Published on

Analysing YouTube Comments — Stuff Made Here

views
Authors

Introduction

Shane Wighton’s Youtube channel Stuff Made Here is one of my favourite Youtube channels. His is an engineering-focused channel, where he makes videos on various innovative inventions. I have been watching his videos since he started back in March 2020. If you haven’t yet, I will definitely recommend you to check his content.

On November 26, 2020, Stuff Made Here uploaded a video Making an unpickable lock. Calling locksmiths. In that video, Shane made a lock using interesting techniques, which proved to be unbreakable by a local locksmith. His wife suggested that he should send it to LockPickingLawyer (a Youtuber popular for picking numerous types of locks). LockPickingLawyer and Shane talked to each other and Shane decided to send an “improved” version to the LockPickingLawyer. It took him around 6 months to improve and send it. As it was one of the most anticipated Youtube crossovers, everyone was asking Shane about it.

When he finally uploaded the video about it titled TWO Unpickable (?) Locks for Lock Picking Lawyer!, he talked about the attention the idea received. He mentioned that it was difficult to count the number of times LockPickingLawyer was mentioned.
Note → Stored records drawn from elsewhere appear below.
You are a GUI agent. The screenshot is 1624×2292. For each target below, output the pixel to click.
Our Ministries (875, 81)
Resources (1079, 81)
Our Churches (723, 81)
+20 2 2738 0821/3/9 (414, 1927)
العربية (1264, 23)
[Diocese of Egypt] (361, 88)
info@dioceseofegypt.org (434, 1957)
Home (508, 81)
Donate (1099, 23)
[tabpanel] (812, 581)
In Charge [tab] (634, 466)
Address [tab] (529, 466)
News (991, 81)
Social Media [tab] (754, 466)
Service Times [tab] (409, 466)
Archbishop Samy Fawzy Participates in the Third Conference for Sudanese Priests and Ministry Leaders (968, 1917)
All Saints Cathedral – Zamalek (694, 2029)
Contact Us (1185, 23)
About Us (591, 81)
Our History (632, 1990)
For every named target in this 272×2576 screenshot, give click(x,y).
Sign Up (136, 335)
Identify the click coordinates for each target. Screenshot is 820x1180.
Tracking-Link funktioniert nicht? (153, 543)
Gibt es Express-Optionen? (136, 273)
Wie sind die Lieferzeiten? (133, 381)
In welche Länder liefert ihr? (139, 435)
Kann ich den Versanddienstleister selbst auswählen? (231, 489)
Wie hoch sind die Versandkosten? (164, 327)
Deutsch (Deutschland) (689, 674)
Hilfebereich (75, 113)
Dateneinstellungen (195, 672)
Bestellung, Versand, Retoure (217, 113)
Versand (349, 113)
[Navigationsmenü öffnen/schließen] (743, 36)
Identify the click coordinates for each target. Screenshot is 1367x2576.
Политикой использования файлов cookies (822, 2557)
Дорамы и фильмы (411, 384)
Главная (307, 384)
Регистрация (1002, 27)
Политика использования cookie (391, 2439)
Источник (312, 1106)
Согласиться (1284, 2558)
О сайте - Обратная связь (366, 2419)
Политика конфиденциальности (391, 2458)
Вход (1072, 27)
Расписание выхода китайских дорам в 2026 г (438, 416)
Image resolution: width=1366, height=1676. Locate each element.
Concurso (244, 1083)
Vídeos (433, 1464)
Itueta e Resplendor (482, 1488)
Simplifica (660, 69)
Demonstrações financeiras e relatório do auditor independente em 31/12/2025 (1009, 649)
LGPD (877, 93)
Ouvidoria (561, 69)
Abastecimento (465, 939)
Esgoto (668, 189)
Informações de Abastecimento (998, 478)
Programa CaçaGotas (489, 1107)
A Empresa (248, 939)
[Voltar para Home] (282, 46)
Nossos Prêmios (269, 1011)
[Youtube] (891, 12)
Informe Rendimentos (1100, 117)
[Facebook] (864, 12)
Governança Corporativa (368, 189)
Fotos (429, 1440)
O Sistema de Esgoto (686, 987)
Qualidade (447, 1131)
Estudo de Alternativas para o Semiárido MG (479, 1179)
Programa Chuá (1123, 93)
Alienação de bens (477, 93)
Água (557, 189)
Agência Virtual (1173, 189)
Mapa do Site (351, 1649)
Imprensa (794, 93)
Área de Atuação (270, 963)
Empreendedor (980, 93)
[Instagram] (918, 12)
That gave me the idea to count the number of times LockPickingLawyer was mentioned.


Visualizations

Word - Count table Stuff Made Here comments
Word - Count table Stuff Made Here comments
Wordcloud from Stuff Made Here comments
Wordcloud from Stuff Made Here comments

Interesting Words

One of the things I noticed during the project is the number of typographical errors people make with ‘lockpickinglawyer’. Other than that, some interesting words were releaselplcut, teamlockpickinglawyer, unpicklockeble.


Making the vizualizations

I made all the visualizations using Python and various libraries. I used youtube-comment-downloader to fetch all the comments into JSON files. I used Natural Language Toolkit to tokenize, count and filter the words.

import nltk
from nltk.tokenize import word_tokenize
from nltk.corpus import stopwords
import json_lines
import os
from progress.bar import Bar
import json

files  = os.listdir("rawdata")
stopwords = stopwords.words('english')

bar = Bar('Progress: ', max=len(files))
data = {}
for file in files:
    file_data = json_lines.reader(open('rawdata/'+file,'r'))
    for comment in file_data:
        tokens = word_tokenize(comment['text'])
        for word in tokens:
            word = word.lower()
            if word not in stopwords and word.isalpha():
                if word in data.keys():
                    data[word] += 1
                else:
                    data[word] = 1
    bar.next()
bar.finish()

data = {k: v for k, v in sorted(data.items(), key=lambda item: item[1],reverse=True)}
json.dump(data,fp=open("wordcount.json","w"))
                

The Wordcloud was also made in Python using the Wordcloud library.

import os
from wordcloud import WordCloud
import numpy as np
from PIL import Image
import json

mask = np.array(Image.open("mask.png"))
data = json.load(open("wordcount.json","r"))


wc = WordCloud(width=3888,height=5180, background_color="white", max_words=6000,mask=mask,max_font_size=1000, random_state=32)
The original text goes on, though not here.